■ **TASK INSTRUCTIONS**:
Omit the pictures, but give back every entry below exactly as written.

■ **INFORMATION PROVIDED**:
---+---
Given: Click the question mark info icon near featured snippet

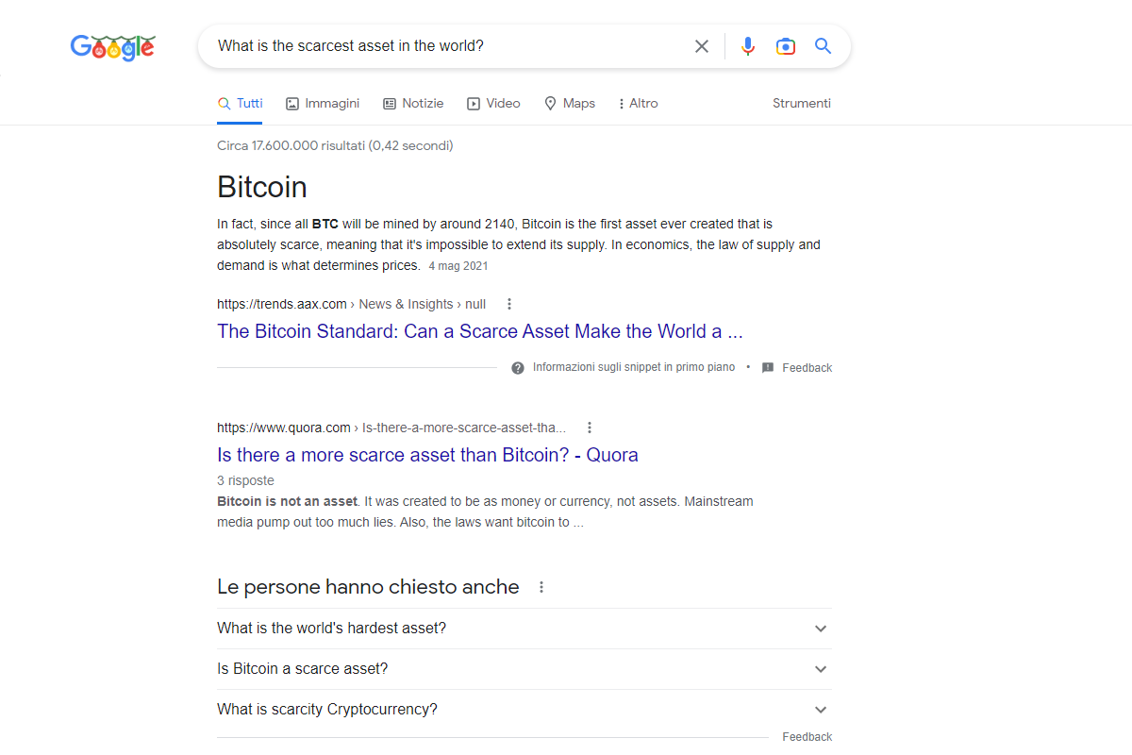Looking at the screenshot, I should [517, 367].
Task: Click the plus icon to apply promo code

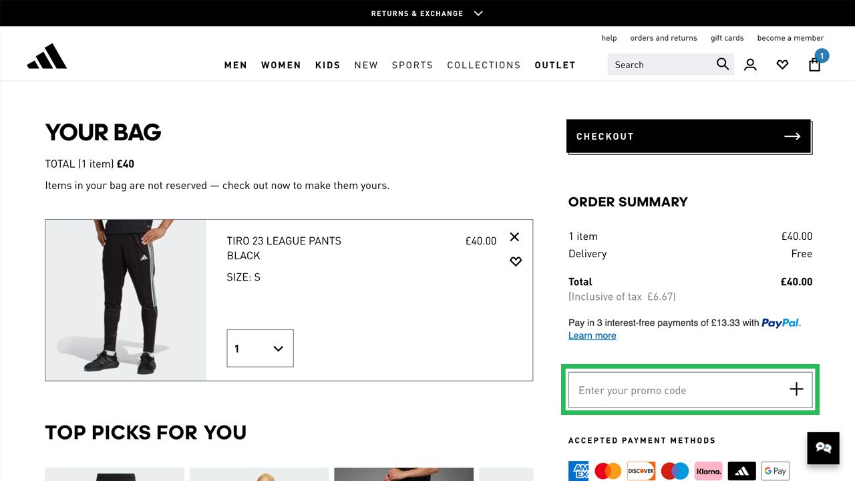Action: [796, 389]
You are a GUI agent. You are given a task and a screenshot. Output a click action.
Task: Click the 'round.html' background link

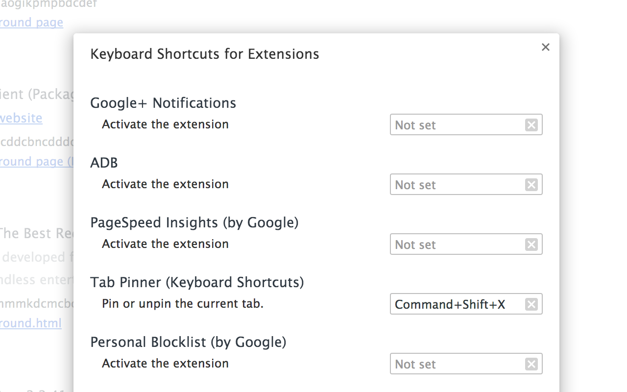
---+---
■ **EXERCISE RESPONSE**:
Given: Click the question mark info icon near featured snippet

Looking at the screenshot, I should [517, 367].
Task: Click the plus icon to apply promo code

Action: [796, 389]
You are a GUI agent. You are given a task and a screenshot. Output a click action.
Task: Click the 'round.html' background link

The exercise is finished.